Situational analysis model in an intelligent system based on multi-agent neurocognitive architectures
Author(s) -
Zalimkhan Nagoev,
Inna Pshenokova,
Olga Nagoeva,
S.A. Kankulov
Publication year - 2021
Publication title -
journal of physics. conference series
Language(s) - English
Resource type - Journals
SCImago Journal Rank - 0.21
H-Index - 85
eISSN - 1742-6596
pISSN - 1742-6588
DOI - 10.1088/1742-6596/2131/2/022103
Subject(s) - neurocognitive , computer science , artificial intelligence , situational ethics , intelligent agent , agent architecture , process (computing) , human–computer interaction , cognition , machine learning , intelligent decision support system , multi agent system , psychology , social psychology , neuroscience , operating system
An approach to the development of intelligent decision-making and control systems based on the hypothesis of the organization of neural activity of the brain in the process of performing cognitive functions is proposed. This approach, based on intelligent software agents with a developed cognitive architecture, is able to provide the process of extracting knowledge from an unstructured data flow, generalizing the knowledge and learning gained, to implement effective methods of synthesizing behavior aimed at solving various problems.
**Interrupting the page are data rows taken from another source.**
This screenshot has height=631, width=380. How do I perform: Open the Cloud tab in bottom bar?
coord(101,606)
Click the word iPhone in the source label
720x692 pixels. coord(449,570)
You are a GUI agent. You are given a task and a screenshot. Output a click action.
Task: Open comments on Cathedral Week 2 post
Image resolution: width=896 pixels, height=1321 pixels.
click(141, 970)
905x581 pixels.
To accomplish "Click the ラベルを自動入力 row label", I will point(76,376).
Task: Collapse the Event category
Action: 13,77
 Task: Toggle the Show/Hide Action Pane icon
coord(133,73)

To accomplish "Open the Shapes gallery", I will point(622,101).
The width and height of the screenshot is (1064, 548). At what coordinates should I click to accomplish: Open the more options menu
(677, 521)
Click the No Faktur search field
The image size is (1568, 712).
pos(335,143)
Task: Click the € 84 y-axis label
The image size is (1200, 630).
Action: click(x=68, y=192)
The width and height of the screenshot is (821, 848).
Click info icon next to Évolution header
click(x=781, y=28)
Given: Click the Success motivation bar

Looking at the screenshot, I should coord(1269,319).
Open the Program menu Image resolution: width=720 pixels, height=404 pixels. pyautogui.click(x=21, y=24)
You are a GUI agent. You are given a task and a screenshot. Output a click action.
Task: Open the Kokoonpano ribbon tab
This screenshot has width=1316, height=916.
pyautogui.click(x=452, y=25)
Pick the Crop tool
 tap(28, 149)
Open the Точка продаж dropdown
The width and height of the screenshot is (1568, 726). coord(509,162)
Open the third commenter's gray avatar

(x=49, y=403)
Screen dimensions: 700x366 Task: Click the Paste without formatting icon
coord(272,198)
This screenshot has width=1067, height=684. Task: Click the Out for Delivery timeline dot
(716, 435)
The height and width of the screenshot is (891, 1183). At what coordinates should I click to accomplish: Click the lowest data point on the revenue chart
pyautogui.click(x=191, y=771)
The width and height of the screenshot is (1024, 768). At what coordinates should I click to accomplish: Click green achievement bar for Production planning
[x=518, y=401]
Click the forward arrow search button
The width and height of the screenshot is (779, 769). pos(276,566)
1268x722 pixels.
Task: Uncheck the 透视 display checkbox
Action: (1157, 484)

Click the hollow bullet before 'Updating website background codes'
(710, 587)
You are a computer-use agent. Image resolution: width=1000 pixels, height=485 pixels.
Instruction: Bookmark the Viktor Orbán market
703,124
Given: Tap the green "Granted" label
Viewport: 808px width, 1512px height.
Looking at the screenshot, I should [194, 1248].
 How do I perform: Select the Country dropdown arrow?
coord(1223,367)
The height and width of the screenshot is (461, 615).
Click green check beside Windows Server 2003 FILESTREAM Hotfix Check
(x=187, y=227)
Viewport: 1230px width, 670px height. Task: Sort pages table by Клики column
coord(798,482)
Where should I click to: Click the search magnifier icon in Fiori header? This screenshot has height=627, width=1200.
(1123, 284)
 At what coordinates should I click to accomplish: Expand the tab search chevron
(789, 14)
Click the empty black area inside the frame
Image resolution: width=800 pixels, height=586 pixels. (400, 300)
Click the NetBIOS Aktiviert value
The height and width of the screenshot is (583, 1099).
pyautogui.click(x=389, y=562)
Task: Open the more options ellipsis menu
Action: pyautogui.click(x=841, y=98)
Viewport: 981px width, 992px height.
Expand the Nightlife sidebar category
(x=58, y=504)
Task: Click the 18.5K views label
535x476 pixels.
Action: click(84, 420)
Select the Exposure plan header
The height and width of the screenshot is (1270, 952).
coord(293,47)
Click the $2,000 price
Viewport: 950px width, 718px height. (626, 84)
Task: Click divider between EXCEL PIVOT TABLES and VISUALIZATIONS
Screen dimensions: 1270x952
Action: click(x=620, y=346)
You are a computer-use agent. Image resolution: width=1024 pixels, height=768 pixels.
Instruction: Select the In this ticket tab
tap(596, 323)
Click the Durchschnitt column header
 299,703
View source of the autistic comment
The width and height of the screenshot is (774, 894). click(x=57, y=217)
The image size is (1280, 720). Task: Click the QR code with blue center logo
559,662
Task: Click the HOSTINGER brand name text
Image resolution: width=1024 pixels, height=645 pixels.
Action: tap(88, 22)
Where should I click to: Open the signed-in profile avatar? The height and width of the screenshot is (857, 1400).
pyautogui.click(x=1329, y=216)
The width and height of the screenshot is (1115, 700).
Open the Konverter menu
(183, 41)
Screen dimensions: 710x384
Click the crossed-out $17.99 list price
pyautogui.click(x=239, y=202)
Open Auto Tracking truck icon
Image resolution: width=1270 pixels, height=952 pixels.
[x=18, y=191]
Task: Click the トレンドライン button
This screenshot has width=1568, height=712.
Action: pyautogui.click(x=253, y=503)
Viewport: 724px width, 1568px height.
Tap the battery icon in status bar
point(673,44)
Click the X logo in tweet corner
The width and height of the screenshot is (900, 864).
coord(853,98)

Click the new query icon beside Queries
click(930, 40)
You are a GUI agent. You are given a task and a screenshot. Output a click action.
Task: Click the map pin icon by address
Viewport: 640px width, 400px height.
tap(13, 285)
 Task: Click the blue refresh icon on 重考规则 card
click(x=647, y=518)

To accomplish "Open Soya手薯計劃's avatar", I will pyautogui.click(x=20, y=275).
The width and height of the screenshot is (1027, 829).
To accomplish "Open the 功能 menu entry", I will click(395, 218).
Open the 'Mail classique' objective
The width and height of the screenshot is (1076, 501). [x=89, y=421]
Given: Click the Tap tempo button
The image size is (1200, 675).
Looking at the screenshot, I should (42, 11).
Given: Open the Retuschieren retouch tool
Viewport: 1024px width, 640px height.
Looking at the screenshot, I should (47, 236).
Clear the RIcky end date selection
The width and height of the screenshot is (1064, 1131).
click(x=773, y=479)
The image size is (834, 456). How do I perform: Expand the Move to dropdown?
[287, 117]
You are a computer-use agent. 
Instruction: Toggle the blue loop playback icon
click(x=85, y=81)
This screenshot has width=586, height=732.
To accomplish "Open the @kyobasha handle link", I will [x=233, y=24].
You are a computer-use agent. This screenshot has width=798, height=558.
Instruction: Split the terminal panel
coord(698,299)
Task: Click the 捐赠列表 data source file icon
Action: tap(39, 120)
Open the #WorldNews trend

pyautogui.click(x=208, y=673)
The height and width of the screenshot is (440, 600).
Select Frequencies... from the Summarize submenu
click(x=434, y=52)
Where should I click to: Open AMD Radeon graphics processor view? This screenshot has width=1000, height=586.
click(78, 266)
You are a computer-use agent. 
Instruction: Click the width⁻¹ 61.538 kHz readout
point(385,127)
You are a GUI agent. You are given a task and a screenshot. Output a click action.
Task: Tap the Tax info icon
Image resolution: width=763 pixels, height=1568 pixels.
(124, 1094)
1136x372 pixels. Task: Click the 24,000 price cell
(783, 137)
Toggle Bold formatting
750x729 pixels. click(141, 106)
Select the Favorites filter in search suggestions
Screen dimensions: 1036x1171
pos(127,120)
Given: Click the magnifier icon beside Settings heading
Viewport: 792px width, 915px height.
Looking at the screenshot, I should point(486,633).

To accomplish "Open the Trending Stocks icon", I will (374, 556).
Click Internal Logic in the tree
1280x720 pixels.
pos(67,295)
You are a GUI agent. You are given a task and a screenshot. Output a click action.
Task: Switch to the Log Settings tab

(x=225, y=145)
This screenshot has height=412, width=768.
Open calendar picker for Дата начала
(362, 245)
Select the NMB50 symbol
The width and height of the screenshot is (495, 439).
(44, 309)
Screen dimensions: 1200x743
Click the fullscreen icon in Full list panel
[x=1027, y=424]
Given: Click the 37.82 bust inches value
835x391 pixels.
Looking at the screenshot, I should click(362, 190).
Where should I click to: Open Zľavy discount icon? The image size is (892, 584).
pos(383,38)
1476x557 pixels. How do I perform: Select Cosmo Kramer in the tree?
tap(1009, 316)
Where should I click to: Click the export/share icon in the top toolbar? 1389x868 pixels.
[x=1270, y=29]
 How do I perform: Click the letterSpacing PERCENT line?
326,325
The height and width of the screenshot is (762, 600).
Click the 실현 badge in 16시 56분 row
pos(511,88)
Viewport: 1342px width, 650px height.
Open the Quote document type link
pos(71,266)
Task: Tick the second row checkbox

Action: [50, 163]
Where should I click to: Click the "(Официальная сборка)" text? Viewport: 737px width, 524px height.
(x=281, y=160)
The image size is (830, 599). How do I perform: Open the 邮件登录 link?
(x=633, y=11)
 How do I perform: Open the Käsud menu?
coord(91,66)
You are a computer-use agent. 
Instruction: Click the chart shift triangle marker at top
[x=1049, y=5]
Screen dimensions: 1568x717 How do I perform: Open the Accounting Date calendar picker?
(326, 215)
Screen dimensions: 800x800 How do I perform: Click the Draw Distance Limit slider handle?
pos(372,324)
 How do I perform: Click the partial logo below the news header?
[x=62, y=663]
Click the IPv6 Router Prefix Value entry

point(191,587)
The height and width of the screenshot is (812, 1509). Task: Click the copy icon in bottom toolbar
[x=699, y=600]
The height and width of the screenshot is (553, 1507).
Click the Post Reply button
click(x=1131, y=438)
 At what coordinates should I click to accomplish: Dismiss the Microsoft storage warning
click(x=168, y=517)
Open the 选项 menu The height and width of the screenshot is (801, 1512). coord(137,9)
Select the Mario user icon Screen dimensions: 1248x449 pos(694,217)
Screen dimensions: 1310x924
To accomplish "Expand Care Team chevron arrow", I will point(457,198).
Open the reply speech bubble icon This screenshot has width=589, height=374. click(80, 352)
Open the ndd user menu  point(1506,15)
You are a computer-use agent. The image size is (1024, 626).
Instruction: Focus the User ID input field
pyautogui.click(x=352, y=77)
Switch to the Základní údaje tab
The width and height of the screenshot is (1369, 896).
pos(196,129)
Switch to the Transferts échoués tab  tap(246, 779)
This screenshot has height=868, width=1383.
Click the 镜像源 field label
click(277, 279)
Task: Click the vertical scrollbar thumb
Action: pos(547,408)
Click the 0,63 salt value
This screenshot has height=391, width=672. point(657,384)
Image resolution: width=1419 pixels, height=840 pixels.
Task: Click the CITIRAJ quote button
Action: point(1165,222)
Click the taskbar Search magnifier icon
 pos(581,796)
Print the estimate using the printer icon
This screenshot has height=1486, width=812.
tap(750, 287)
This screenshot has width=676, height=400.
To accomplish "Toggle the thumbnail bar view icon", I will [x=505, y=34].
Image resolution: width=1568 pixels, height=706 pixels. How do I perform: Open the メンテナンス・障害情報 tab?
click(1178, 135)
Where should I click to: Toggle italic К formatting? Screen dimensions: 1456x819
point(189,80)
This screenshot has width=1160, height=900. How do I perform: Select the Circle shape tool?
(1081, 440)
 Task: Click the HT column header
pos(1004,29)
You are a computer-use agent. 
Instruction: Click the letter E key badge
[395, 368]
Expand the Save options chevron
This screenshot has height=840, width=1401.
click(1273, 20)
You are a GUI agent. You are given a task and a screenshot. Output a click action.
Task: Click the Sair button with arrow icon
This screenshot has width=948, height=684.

A multi-agent model of situational analysis based on self-organization of distributed recursive neurocognitive architectures is presented. In particular, the basic principles of situational analysis based on multi-agent neurocognitive architectures are formulated and an algorithm for the preventive synthesis of the behavior of an intelligent agent aimed at avoiding negative situations for itself is developed. The performed computational experiment showed that on the basis of training the neurocognitive architecture by forming new agents-neurons and connections between them, a complex logical function of behavior control (in particular, situational analysis) develops (forms). The results of this study can be used to create intelligent decision-making and control systems for autonomous robots and robotic systems for various purposes.